Bank of England Gives Details on Quantitative Easing

by Michael Ross
Posted by Hannah on 28 April 2009
Bank of England Gives Details on Quantitative Easing

Gilt yields dipped at the beginning of the scheme but retraced some of these declines late last month, according to the Bank of England.

First effects of the "money-printing" quantitative easing programme from the Bank of England have been muted, new data reveal.

According to the Bank, around £13 billion of government bonds - or gilts - were purchased through the scheme in March, including £6 billion of the assets over the last week of the month. Quantitative easing sees the institution buy up a mix of corporate bonds and gilts, in order to push bond yields down and crank up the money supply to commercial banks in the recession.

The three-month, £75 billion programme began in March, after the Bank cut interest rates to an all-time low of 0.5 percent and thereby limited the scope of rate reductions alone to boost lending flows. The radical move also comes against a background of fears over the UK being able to pay back its bond debt due to the recent dramatic deterioration in the public finances.

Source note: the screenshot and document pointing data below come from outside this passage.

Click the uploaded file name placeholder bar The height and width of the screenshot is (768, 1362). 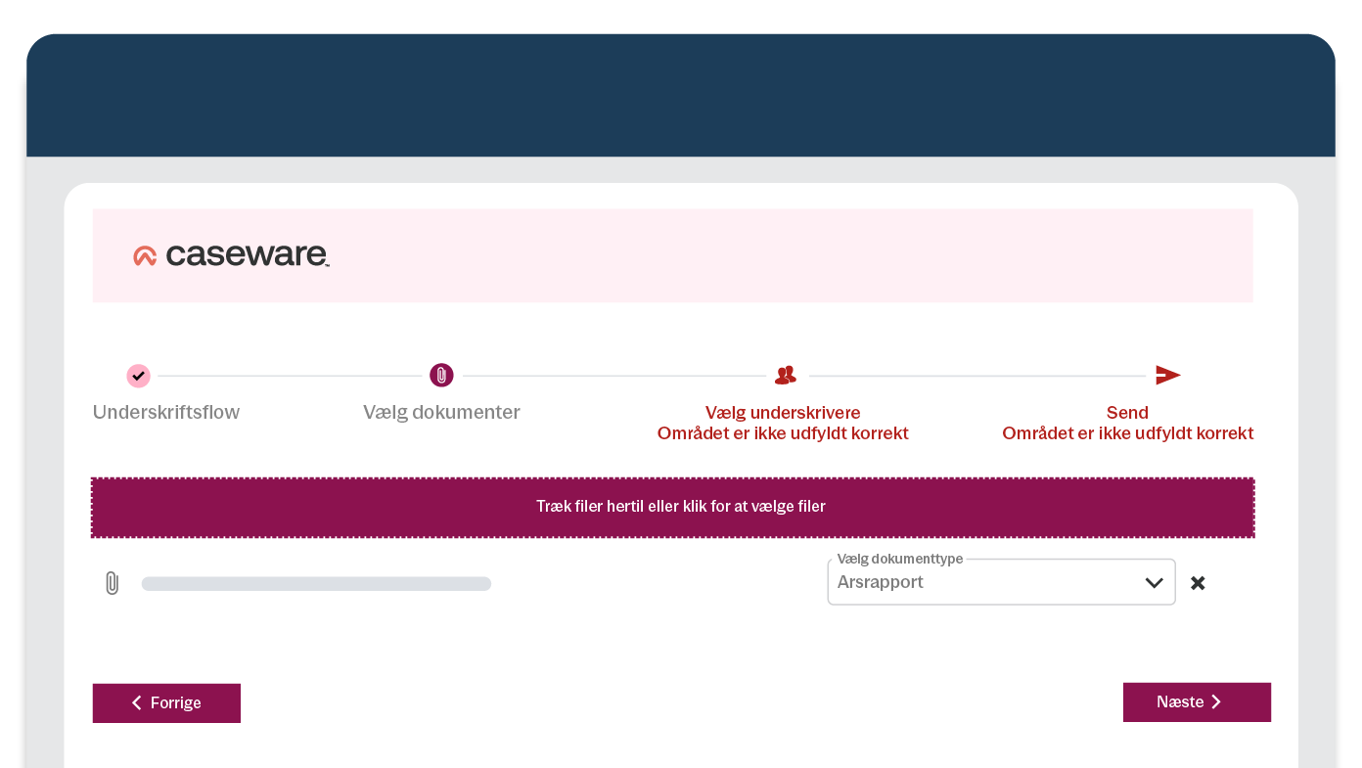[x=316, y=584]
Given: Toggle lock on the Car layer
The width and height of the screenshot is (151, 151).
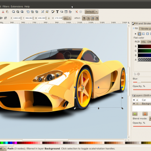Looking at the screenshot, I should point(137,100).
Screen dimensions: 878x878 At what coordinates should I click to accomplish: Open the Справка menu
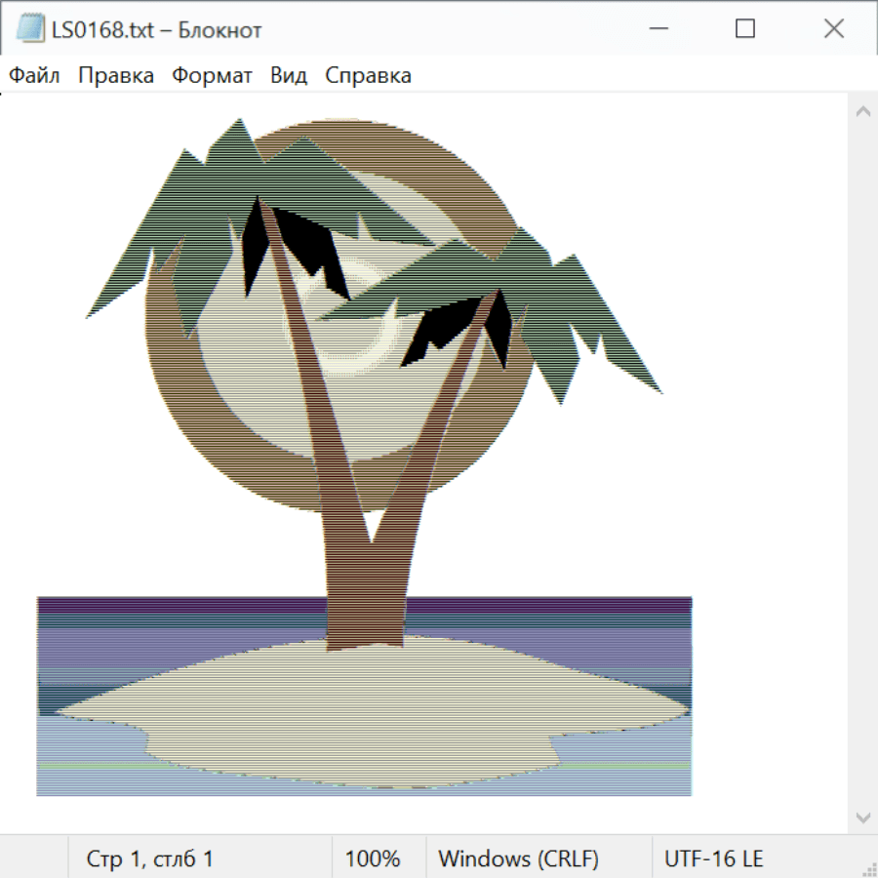pos(368,75)
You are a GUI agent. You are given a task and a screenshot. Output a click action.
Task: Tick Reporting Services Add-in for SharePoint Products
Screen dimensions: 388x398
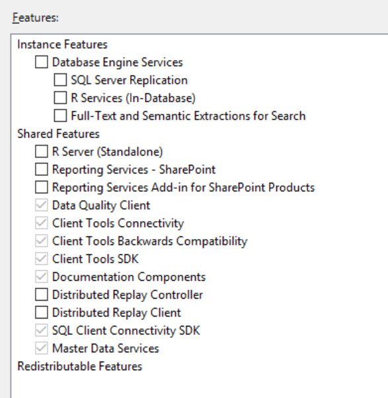[x=41, y=187]
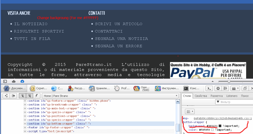The width and height of the screenshot is (253, 134).
Task: Toggle the lightning update-DOM button
Action: (37, 96)
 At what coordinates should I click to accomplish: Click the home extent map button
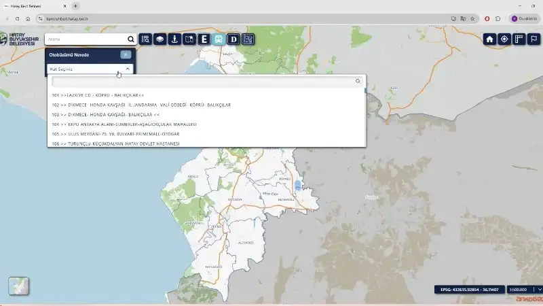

In last week's Budget, Alistair Darling said that the UK would be £175 billion in the red this year, debt which will be funded by bond sales. Analysts are concerned that investors will stop buying the bonds due to Britain being seen as a credit risk - which would push yields up and slow lending flows once more, as well as causing a further worsening of the government's balance sheet.

The latest Bank of England figures provide little reassurance on this point, showing that while gilt yields initially dipped at the beginning of the programme - with the ten-year government bond retreating by over 50 basis points - yields crept back up as the month went on. The Bank of England figures also do not take into account more recent movements on the bond markets following the Budget announcement, when still more of the decline in gilt yields was erased.

The Bank of England commented: "The announcements and subsequent purchases of assets by the [quantitative easing] facility during [January-March] 2009 were followed by falls in yields on medium to long-term UK government bonds. Spreads on sterling investment-grade non-financial commercial paper and corporate bonds also fell somewhat over the quarter leaving yields on those assets lower."